Iddings also said that, through CREATE, students will experience a "complete connection" between what they are studying and what they witness in the classroom.
Also through the partnership, early childhood education resources will be more accessible and readily available through real and virtual community centers, including a CREATE website and enhanced Worlds of Words website.
"In most cases, what you see with early childhood education is that people take elementary education and just change the focus to young children instead of designing courses specific to early childhood contexts," said Kathy Short, a UA language, reading and culture professor who also directs the Worlds of Words collection.
What CREATE is doing is providing a more unified program with a greater emphasis not only on classroom instruction, but family and community-based involvement.

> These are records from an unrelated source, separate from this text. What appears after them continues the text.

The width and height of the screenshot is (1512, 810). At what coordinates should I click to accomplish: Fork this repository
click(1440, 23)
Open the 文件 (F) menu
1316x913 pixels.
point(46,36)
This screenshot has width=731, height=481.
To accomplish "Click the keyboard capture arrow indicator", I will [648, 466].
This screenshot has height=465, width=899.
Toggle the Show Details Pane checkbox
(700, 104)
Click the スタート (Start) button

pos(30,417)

"It's family, community and classroom. Those three are coming together with a much different sense of being in a partnership," Short said, adding that family visits will be a core responsibility for students and teachers who will then be responsible for weaving family histories and stories into the classroom.
Helios will continue to provide its expertise and strategic guidance during the duration of the initiative, which is expected to develop into a model that can be replicated across the country.
Also, UA College of Education faculty members have already begun redesigning the curriculum - building upon the collective knowledge and ideas of teachers, community liaisons, families, local school districts and others, said Renee Clift, the UA College of Education's associate dean for professional preparation.
UA faculty will evaluate the initiative throughout its duration, making changes when necessary.
"This effort is well supported in the college and in the department," Jurich also said. "And it is addressing some of the important directions teacher education is beginning to take and where the community-based focus is taking."